Ulica Orląt Lwowskich znajduje się w północnej części miasta na Osiedlu Na Stoku. Ruch jest na niej znacznie większy, niż na pozostałych drogach w tym rejonie. Przejeżdżają przez nią kielczanie, którzy chcą się dostać do przychodni specjalistycznej, komisariatu policji oraz supermarketów. Przy niej znajdują się przystanki autobusowe i parkingi.
– Połowa ulicy jest wyremontowana, jednak jej część w kierunku ulicy Piłsudskiego nadal czeka na modernizację. To niezwykle ważny temat nie tylko dla mieszkańców, ale również dla wielu kielczan – mówi Marcin Łukawski, prezes Spółdzielni Mieszkaniowej Na Stoku.
Batalia o remont lub przebudowę trwa od dawna.
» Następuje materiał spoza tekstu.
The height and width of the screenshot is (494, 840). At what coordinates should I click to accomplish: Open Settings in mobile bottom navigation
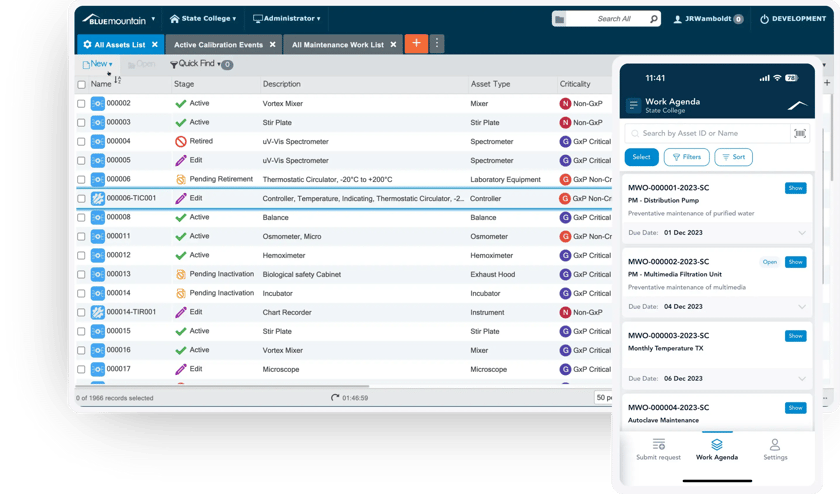pos(775,449)
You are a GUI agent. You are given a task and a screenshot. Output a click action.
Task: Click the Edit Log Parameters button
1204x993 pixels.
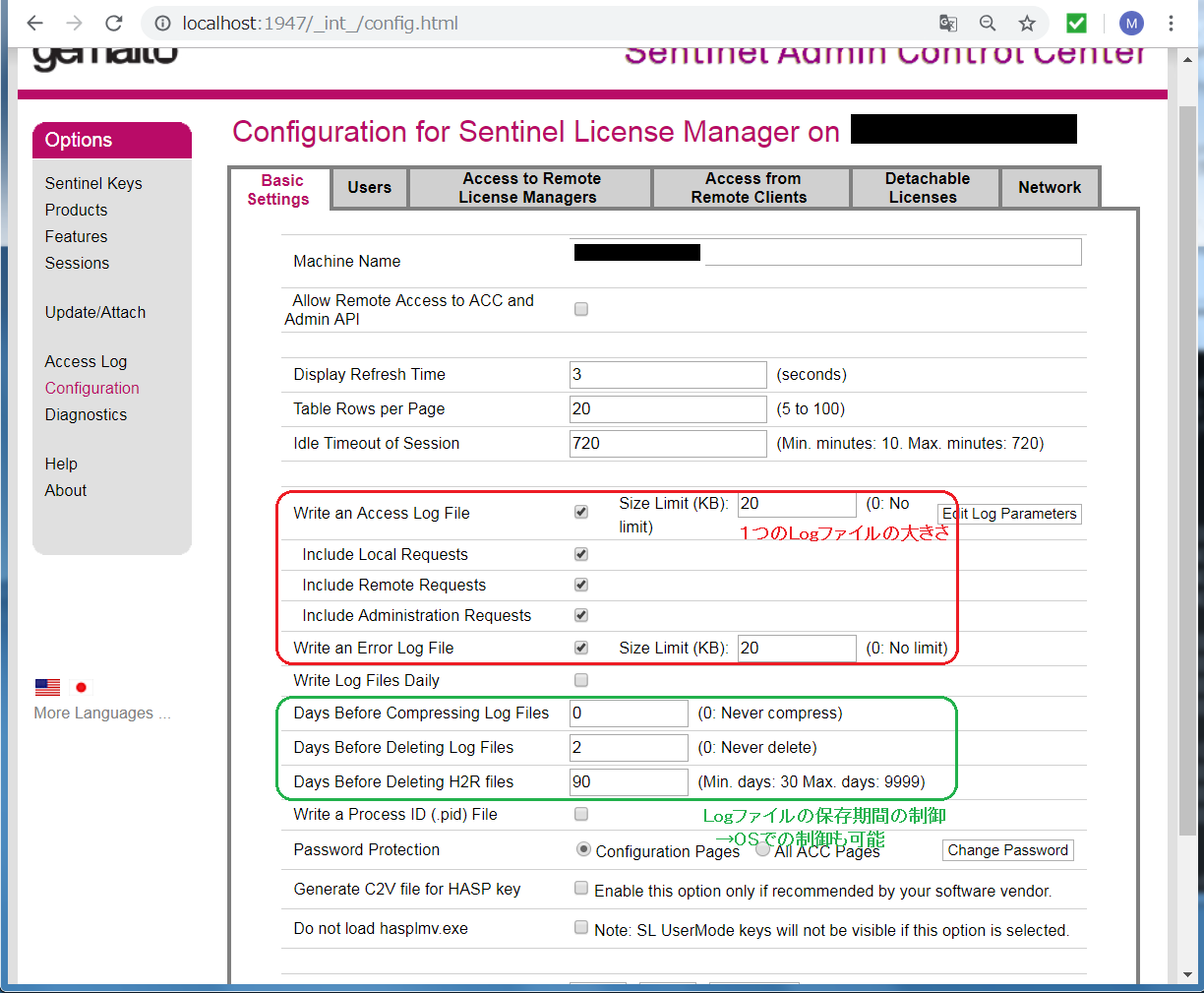point(1009,514)
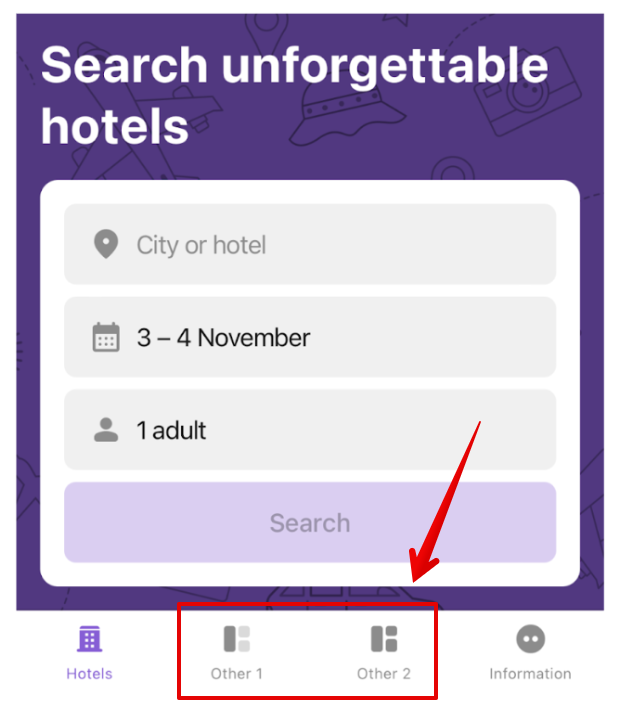Open the Other 2 layout icon
Viewport: 624px width, 714px height.
coord(384,639)
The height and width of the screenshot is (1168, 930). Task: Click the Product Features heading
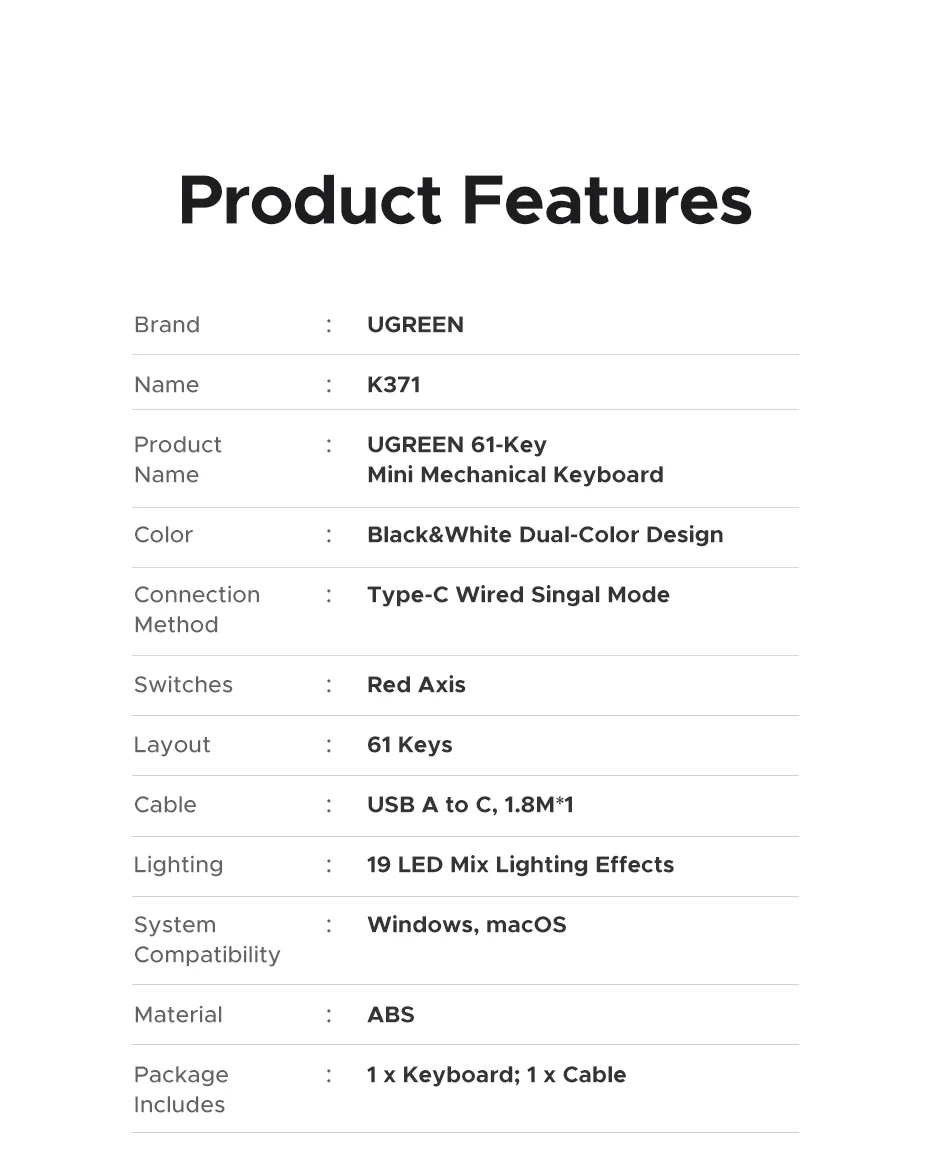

Miasto już kilka lat temu ogłosiło przetarg i nawet wyłoniło wykonawcę, jednak koncepcja nie spodobała się mieszkańcom. – Unieważniono przetarg ze względu na protest społeczny. Punktem spornym było postawienie ekranów akustycznych. Inwestycja figuruje jednak w Wieloletnim Programie Inwestycyjnym miasta. Finansowanie dla niej przewidziane jest jednak po roku 2021. Jeśli udałoby się to zrobić wcześniej, to musielibyśmy zaktualizować dokumentację projektową i zlecić analizę hałasu, która zdecyduje o konieczności postawienia ekranów – tłumaczy Jarosław Skrzydło, rzecznik Miejskiego Zarządu Dróg.
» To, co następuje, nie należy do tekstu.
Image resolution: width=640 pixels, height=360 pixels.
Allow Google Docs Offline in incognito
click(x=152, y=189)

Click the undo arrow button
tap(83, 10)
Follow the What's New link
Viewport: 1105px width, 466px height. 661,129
Mieszkańcy liczą na to, że zaktualizowany projekt znajdzie się w projekcie tegorocznego budżetu. Propozycje złożone przez MZD obejmują jednak inwestycje, które nie znajdują się w Wieloletnim Programie Inwestycyjnym. – Jeśli miasto nie zrobi nic w tej sprawie, będziemy protestować – mówi Paweł Stochmal, mieszkaniec bloku przy ulicy Orląt Lwowskich.
– Utrudnione poruszanie się mają tu również piesi. Mam dzieci i na tych chodnikach ciężko jeździć wózkiem. Przejście przez jezdnię znajduje się w newralgicznym miejscu, zaraz przy przystanku autobusowym. Zjeżdżają do nas całe Kielce, ponieważ jest tu przychodnia specjalistyczna, a stan ulicy jest z roku na rok coraz gorszy. Kiedyś nie była tak ruchliwa, jak w tym momencie, kiedy jeżdżą po niej ciężkie auta dostarczające towar do pobliskich sklepów – dodaje.
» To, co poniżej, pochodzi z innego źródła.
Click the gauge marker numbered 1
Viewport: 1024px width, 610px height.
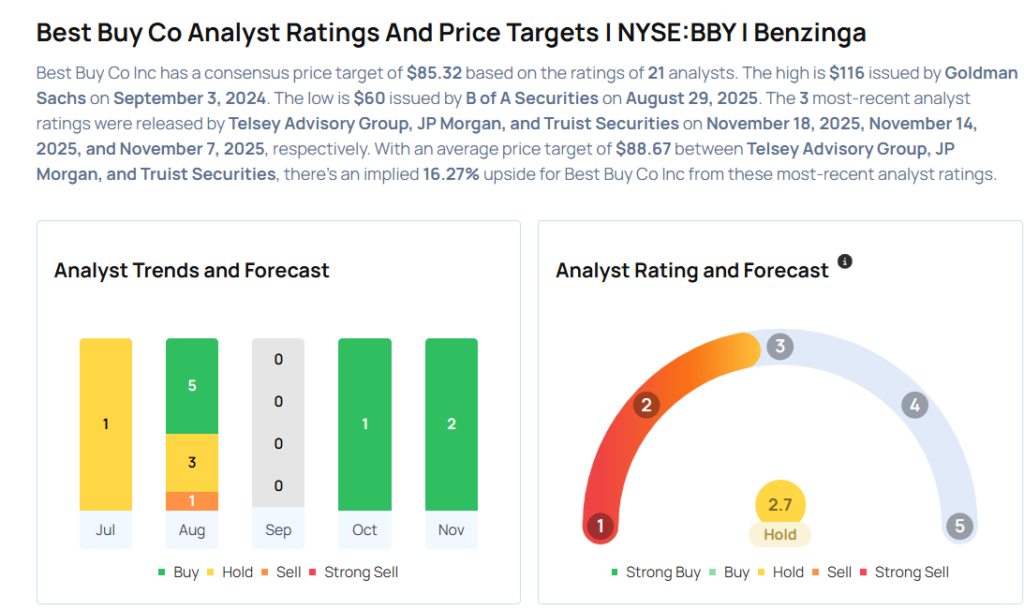coord(600,526)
– Samo przejechanie tą drogą pokazuje jej stan – zauważa z kolei Przemysław Zachariasz. – Jadąc samochodem, chciałem ominąć jadący autobus i wpadłem w dużą dziurę. Uszkodziłem oponę i felgę, a wycena nie pokryła kosztów naprawy, ponieważ uszkodzeniu uległ również układ kierowniczy – informuje.
Jak mówi Radiu eM Kielce prezes spółdzielni Marcin Łukawski, koszt długo oczekiwanego remontu to ponad cztery miliony złotych. – Jeśli udałoby się tę inwestycję umieścić w budżecie, to zostałaby wykonana w ciągu kolejnych czterech lat – informuje.